* AIM
Could you swap "Raw response" for "Headers" in the data from the line containing "Image resolution: width=623" through the end, keeping everything else the same and leaving the pictures out?

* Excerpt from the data
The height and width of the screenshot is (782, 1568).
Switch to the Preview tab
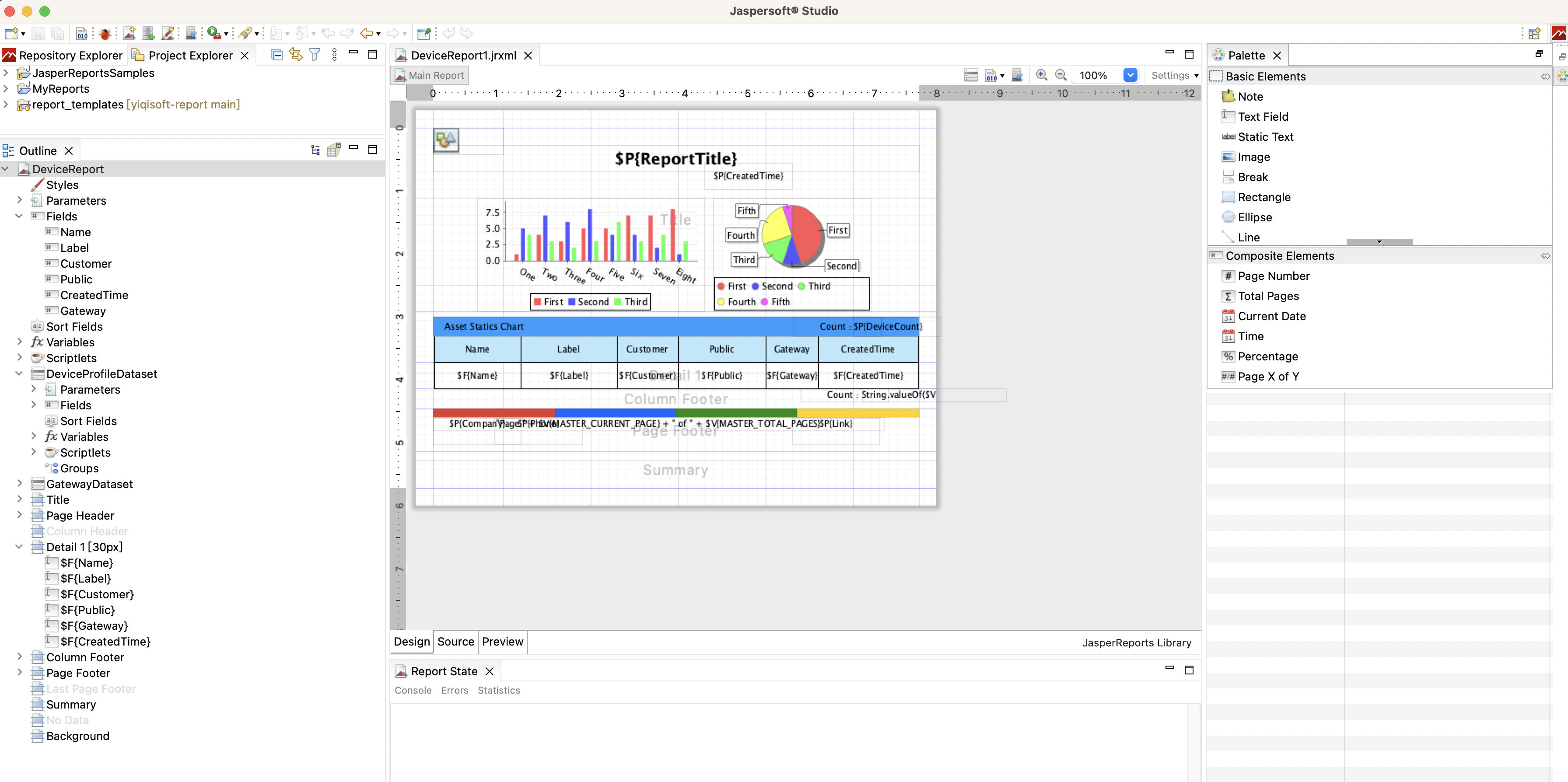(502, 642)
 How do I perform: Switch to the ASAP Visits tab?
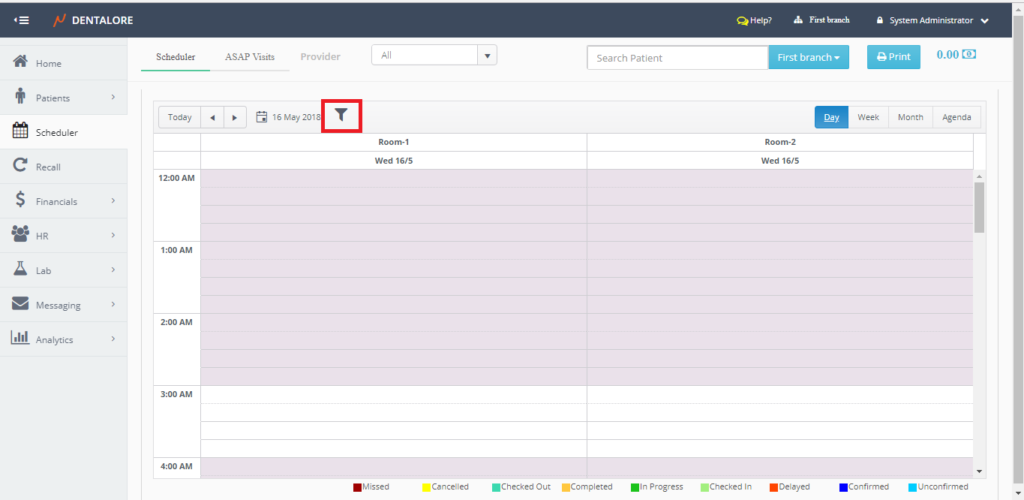248,57
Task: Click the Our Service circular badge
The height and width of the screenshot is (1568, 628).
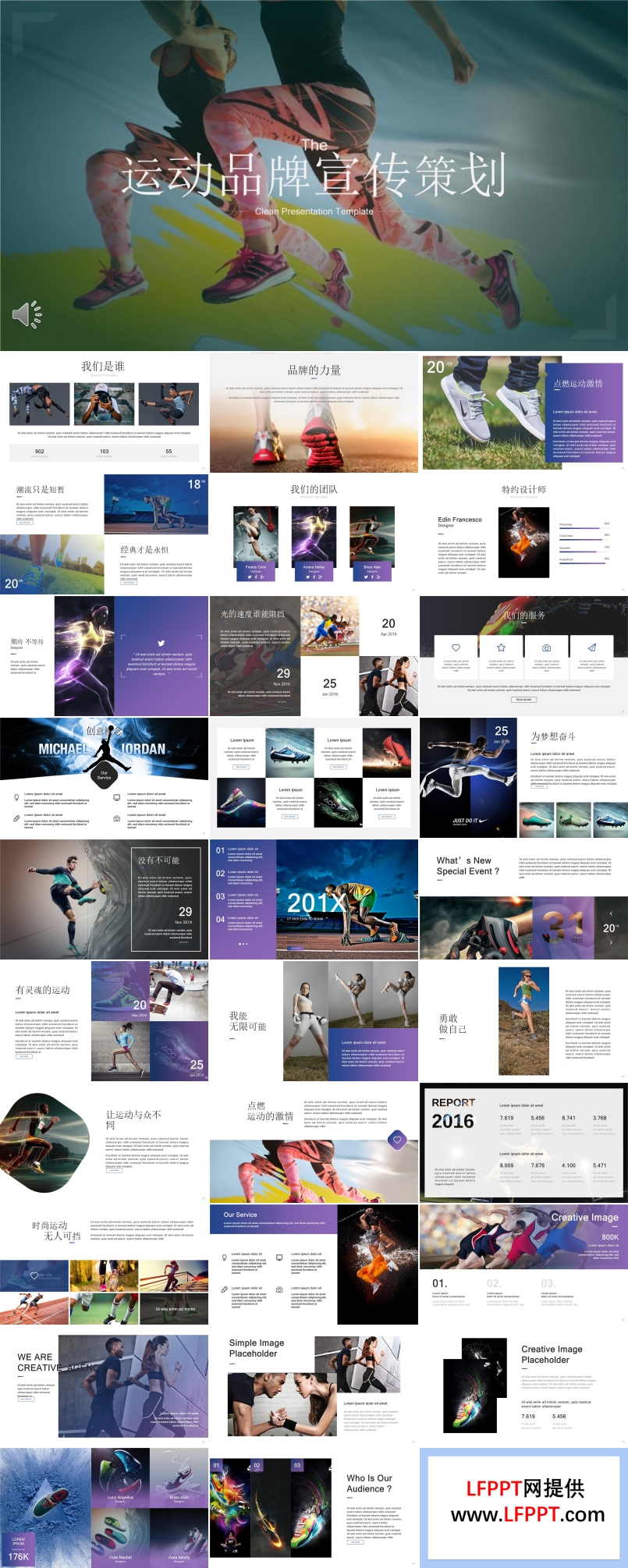Action: click(x=104, y=775)
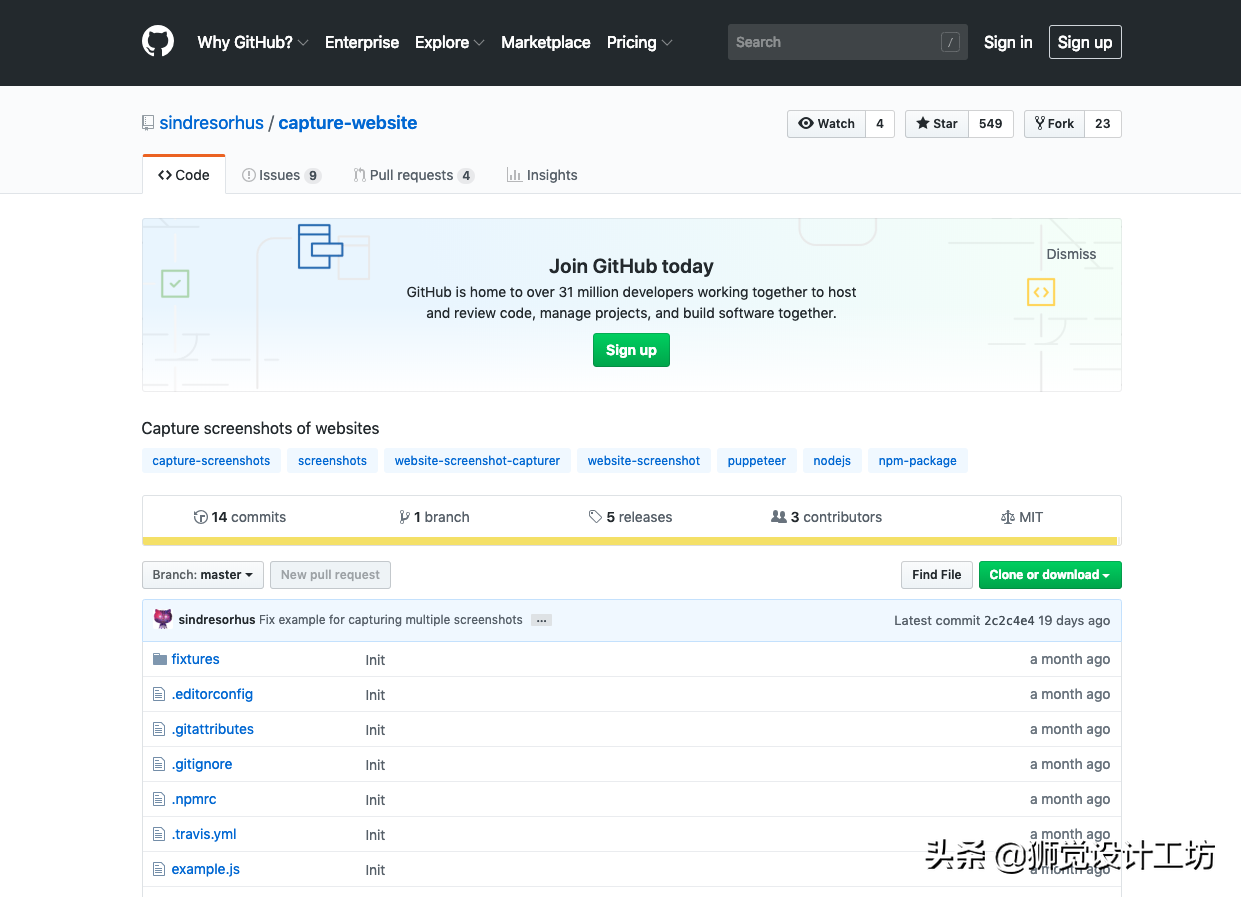Click the yellow language bar
This screenshot has height=897, width=1241.
(630, 541)
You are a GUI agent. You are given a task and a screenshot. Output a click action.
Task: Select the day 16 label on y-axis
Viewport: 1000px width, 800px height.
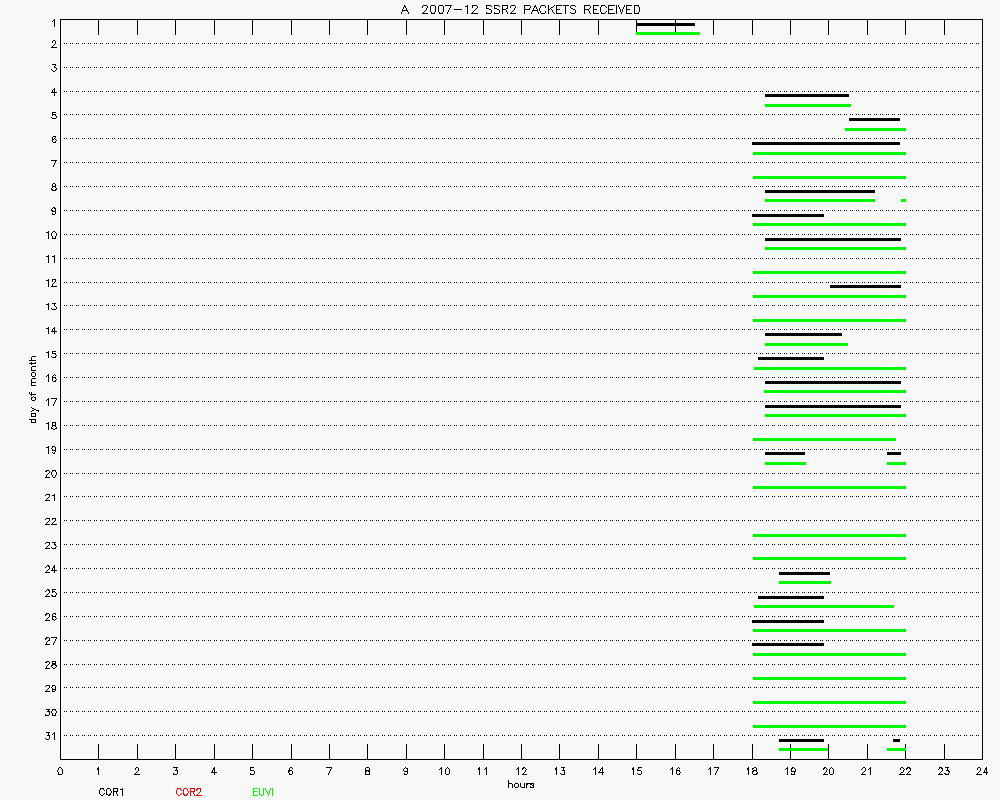tap(50, 378)
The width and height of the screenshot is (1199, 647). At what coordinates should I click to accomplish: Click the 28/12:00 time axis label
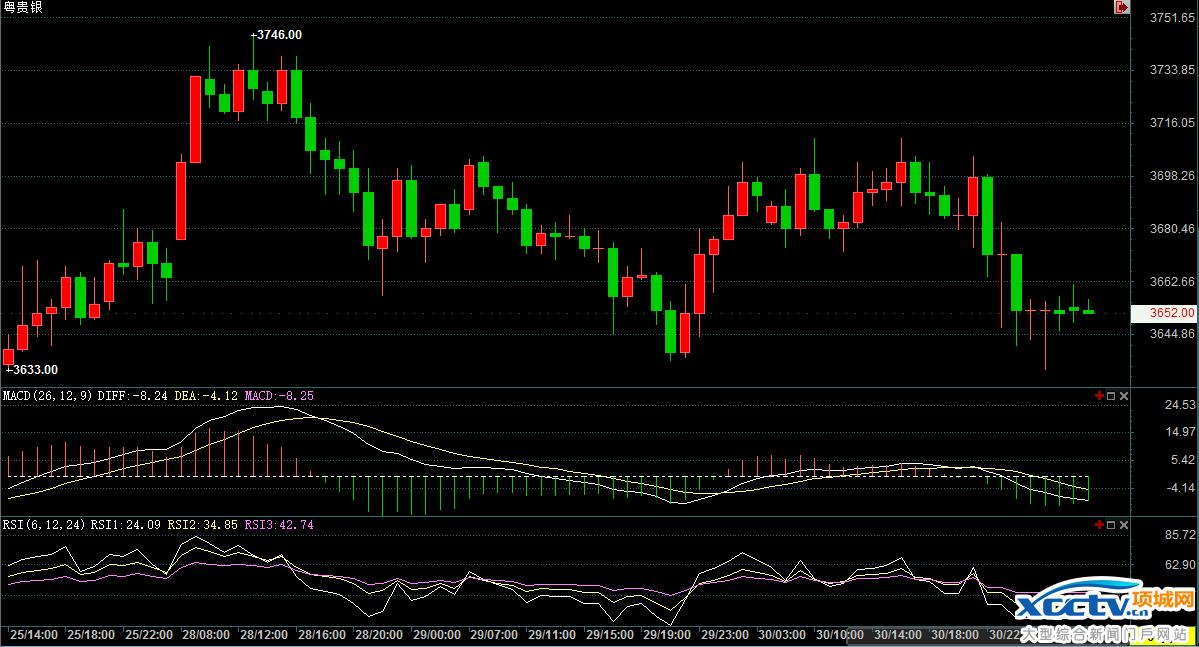coord(263,634)
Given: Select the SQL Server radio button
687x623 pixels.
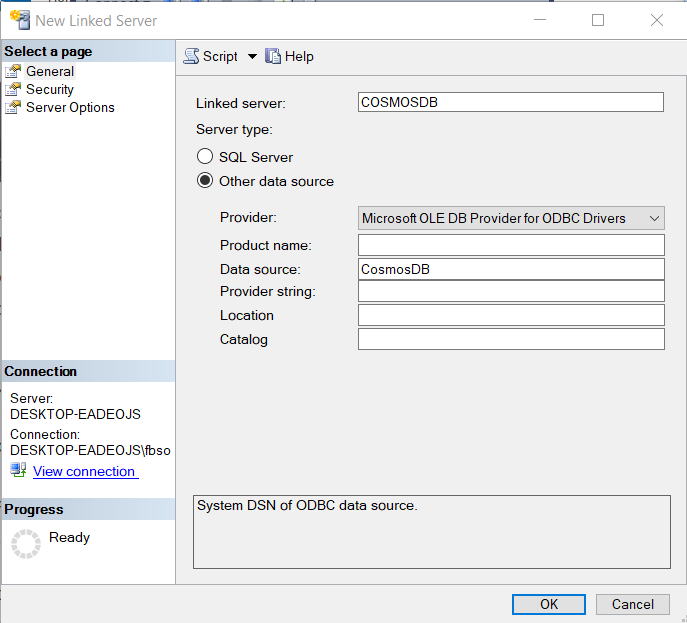Looking at the screenshot, I should [x=205, y=157].
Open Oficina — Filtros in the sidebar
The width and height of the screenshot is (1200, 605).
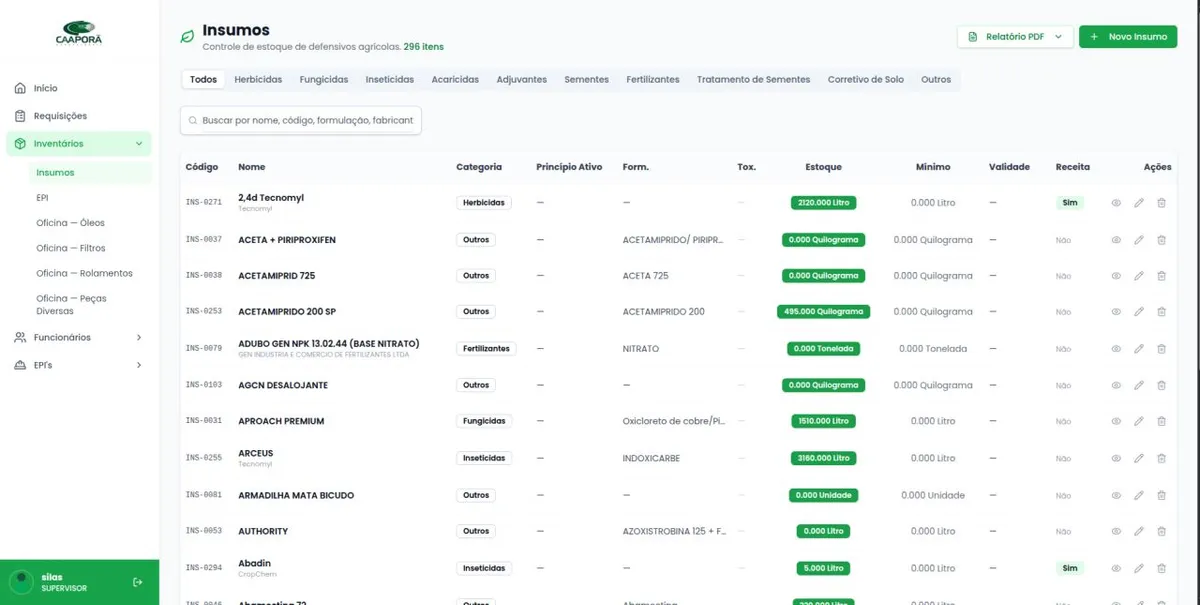click(x=71, y=248)
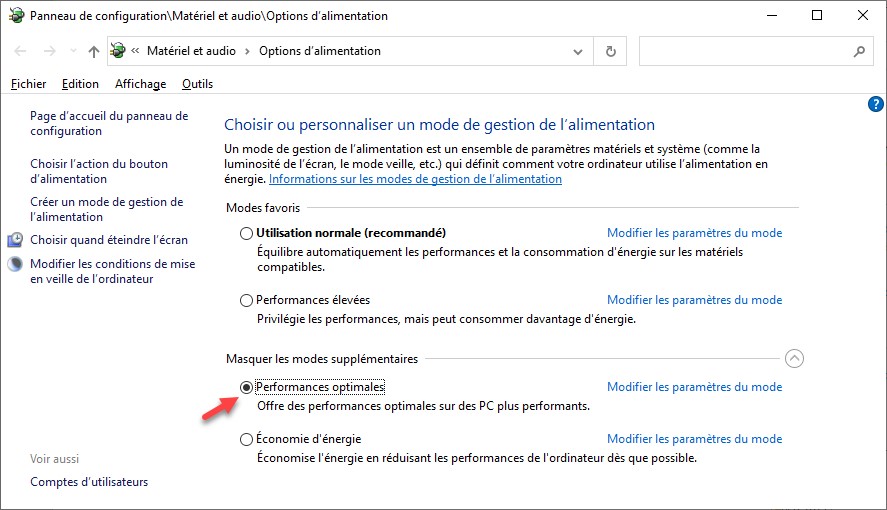The width and height of the screenshot is (887, 510).
Task: Open the Fichier menu
Action: (x=28, y=84)
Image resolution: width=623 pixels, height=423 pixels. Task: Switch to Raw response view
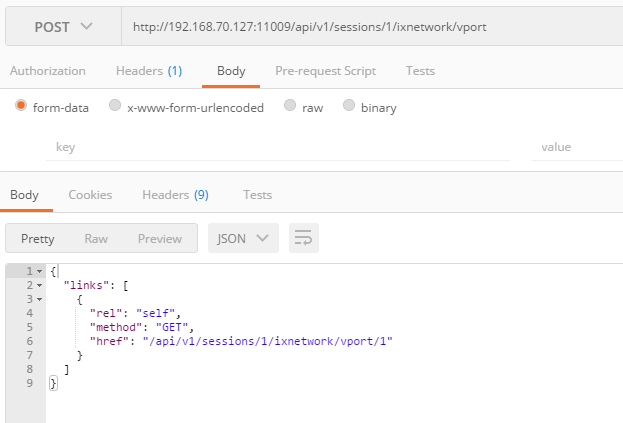(96, 238)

* SOLUTION TO THIS PROBLEM
Image resolution: width=623 pixels, height=423 pixels. Task: Switch to Headers view
(96, 238)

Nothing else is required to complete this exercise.